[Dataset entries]

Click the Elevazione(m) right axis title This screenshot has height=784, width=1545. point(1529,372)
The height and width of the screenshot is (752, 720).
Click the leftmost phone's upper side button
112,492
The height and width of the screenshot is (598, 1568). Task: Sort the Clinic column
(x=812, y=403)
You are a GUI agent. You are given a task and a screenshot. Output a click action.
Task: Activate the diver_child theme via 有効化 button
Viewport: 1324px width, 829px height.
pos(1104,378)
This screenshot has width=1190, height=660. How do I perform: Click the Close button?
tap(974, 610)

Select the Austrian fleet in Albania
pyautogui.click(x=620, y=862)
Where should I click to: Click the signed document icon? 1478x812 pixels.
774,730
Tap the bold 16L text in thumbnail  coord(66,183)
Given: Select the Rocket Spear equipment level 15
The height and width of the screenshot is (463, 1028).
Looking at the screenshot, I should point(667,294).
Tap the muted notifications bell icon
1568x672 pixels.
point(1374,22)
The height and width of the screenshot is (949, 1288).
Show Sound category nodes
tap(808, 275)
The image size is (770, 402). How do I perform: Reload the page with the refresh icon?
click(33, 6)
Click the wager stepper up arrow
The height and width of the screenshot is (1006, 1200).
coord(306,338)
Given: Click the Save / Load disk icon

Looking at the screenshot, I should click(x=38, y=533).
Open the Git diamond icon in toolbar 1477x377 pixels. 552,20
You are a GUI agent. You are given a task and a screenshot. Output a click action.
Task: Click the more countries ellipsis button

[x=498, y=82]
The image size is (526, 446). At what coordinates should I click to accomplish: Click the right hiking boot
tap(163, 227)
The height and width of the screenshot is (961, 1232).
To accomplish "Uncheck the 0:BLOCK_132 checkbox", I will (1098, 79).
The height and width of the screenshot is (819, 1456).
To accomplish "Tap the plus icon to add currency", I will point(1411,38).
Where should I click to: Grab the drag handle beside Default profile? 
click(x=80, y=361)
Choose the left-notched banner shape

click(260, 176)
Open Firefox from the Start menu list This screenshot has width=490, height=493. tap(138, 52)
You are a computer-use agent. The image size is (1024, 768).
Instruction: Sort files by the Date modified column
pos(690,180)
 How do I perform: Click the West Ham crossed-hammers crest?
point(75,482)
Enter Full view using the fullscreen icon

■ **What is needed**
Copy exactly the line containing "Instruction: Sort files" and each line after it through the end of the records above.

■ **Task result**
Instruction: Sort files by the Date modified column
pos(690,180)
 How do I perform: Click the West Ham crossed-hammers crest?
point(75,482)
Enter Full view using the fullscreen icon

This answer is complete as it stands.